Nickie stepped in. Her heart was pounding like a drum. She hadn’t thought about what she would say when she saw the Prophet, and now her mind went blank for a moment.
“Ms. Prophet?” she said. “I have to ask you…,” she began. The Prophet didn’t move. Was she listening to her? Did she even see her? Nickie started again, louder this time. “Ms. Prophet! I’m Nickie! I have to talk to you!”
The Prophet’s hands fluttered on the covers, but she said nothing.
So Nickie hurried on. “It’s about the dogs,” she said. “Why did you say ‘No dogs’? I have to know.”
The Prophet’s eyebrows came together in a puzzled frown, as if she were hearing a foreign language. She gazed down at her hands. Her lips moved, but no sound came out.
Nickie spoke more loudly. “They took the dogs!” she said. “Did you know it? It was because of you! They took Otis—he’s up in the mountains, he’s gone—and they took Grover’s snakes! Why? I have to know why!”
The Prophet’s mouth opened. She looked confused, or afraid. Strands of hair fell across her face, but she didn’t brush them aside.
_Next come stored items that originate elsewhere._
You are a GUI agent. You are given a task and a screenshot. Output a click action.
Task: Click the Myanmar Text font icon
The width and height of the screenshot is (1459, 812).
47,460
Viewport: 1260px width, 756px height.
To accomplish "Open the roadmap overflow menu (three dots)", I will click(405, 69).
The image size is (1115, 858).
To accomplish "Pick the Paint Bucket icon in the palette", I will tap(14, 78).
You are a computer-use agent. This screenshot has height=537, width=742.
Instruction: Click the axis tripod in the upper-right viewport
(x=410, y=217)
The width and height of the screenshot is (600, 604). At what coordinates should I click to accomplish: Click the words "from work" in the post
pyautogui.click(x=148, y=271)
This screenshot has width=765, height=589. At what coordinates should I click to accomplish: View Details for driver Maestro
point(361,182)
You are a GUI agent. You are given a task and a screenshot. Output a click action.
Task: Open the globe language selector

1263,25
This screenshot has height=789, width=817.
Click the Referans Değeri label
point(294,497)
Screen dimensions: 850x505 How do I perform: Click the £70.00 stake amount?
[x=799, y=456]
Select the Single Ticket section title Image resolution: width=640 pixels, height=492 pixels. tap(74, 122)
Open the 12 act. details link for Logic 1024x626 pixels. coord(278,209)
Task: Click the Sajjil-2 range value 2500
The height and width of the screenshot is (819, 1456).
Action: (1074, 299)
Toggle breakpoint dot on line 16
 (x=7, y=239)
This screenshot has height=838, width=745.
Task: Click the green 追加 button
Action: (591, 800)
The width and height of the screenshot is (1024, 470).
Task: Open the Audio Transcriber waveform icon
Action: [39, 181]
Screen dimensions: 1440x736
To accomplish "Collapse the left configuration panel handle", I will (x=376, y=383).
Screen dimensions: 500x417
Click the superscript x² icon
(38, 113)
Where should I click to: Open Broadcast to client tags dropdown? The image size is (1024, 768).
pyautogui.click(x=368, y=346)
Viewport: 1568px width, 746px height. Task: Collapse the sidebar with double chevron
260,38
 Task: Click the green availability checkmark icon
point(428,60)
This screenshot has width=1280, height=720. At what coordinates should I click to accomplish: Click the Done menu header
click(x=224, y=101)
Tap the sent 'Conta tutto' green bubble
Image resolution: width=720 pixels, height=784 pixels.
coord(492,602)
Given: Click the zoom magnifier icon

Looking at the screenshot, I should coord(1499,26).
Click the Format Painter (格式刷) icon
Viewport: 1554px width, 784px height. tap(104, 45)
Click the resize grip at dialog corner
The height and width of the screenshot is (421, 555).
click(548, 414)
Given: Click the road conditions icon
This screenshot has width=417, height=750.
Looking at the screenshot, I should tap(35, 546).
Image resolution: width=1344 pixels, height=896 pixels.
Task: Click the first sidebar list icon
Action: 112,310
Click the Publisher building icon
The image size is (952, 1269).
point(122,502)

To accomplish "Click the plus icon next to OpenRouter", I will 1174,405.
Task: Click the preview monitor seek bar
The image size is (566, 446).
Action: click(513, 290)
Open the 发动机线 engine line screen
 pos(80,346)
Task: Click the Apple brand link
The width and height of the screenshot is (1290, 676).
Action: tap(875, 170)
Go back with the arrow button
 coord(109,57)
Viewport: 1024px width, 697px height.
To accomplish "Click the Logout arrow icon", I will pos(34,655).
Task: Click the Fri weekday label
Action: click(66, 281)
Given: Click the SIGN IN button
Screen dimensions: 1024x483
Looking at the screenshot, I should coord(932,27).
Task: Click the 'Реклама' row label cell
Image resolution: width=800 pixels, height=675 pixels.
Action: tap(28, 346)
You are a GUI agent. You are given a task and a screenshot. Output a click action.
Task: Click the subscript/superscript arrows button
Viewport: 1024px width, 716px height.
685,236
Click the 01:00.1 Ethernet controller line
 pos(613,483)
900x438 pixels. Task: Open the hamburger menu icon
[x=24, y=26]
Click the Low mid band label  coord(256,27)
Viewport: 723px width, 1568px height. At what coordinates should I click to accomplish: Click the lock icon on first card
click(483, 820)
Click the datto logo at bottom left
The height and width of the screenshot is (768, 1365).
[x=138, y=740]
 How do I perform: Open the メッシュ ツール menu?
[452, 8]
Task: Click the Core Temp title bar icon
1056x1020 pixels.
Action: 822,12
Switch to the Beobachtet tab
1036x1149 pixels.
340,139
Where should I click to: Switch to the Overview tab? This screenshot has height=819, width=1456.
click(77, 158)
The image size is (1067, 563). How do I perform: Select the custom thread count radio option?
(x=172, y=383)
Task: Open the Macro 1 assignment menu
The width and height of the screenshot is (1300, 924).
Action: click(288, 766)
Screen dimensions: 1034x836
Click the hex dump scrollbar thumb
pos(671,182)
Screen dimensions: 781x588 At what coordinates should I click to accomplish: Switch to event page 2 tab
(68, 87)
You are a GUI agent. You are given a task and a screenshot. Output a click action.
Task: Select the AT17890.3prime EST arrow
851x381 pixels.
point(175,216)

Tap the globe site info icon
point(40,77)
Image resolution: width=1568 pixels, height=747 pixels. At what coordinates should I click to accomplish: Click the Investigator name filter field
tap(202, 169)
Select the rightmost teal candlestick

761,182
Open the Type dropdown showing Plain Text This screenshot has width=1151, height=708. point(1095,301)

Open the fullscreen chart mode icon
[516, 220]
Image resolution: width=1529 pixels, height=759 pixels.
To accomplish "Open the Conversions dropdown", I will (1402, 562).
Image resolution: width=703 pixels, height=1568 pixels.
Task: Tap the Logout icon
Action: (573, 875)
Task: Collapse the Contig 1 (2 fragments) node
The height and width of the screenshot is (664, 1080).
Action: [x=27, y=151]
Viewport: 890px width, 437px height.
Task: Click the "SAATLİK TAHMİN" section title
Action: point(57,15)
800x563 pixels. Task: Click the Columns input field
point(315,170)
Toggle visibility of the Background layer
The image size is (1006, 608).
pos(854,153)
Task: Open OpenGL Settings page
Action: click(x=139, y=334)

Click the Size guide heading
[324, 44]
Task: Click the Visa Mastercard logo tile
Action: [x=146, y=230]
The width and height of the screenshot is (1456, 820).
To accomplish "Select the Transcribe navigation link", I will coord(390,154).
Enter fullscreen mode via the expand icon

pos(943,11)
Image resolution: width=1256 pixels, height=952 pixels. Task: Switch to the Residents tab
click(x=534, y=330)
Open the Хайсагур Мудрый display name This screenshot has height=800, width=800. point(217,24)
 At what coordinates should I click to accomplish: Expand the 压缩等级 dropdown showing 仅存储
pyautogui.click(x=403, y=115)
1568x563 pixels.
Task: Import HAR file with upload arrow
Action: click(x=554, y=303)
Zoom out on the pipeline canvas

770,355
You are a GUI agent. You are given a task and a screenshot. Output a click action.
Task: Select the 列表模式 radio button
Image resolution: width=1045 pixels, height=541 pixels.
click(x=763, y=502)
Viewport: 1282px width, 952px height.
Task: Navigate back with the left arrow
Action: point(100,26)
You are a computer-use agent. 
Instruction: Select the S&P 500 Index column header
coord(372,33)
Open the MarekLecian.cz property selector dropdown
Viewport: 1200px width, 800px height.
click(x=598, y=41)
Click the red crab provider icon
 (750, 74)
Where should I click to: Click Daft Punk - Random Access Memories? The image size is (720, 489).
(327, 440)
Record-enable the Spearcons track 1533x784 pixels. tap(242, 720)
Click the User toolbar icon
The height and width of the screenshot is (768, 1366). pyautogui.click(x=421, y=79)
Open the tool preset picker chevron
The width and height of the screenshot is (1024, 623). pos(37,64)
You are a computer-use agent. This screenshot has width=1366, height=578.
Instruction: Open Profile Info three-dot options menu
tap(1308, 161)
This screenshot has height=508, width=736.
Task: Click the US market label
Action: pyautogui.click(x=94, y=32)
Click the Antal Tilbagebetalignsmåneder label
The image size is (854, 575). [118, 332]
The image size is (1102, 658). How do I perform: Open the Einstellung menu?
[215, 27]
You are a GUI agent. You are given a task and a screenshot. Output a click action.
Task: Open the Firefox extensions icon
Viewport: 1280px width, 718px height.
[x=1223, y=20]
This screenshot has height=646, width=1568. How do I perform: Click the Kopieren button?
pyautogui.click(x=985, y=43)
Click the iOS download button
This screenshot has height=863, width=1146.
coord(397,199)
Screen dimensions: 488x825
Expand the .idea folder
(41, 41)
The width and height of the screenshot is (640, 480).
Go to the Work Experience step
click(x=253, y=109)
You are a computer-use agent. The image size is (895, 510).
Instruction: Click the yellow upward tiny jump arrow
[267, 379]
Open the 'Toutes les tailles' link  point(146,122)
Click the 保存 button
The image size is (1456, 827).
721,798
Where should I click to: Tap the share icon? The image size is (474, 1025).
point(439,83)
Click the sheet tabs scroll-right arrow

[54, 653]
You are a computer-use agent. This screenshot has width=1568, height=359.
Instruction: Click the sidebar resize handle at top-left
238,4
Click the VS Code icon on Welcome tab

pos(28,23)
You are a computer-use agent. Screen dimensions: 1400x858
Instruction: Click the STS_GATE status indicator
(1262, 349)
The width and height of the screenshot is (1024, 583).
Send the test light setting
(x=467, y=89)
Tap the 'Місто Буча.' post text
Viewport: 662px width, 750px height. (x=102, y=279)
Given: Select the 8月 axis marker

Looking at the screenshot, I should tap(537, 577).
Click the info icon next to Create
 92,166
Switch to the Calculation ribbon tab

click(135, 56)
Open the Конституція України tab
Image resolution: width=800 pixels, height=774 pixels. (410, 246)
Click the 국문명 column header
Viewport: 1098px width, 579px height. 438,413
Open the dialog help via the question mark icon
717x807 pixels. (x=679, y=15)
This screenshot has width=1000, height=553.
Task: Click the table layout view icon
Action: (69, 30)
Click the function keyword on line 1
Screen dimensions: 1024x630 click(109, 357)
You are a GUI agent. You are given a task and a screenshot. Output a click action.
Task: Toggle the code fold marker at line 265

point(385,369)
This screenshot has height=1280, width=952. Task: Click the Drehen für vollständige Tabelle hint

Suddenly Nickie couldn’t bear it. All her grief and anger rushed up in her like hot steam, and she took three fast steps toward the Prophet and grabbed her by the arm and shouted right into her face: “Talk! Talk! You have to tell me why they took the dogs! You have to!”
At that, the Prophet finally spoke. “Dogs?” she said in a feeble voice. “Dogs?”
“Yes!” cried Nickie, shaking the Prophet’s arm. “Mrs. Beeson told us the dogs had to go! She said we shouldn’t love dogs, we should love only God. I don’t understand it. I want you to explain it!”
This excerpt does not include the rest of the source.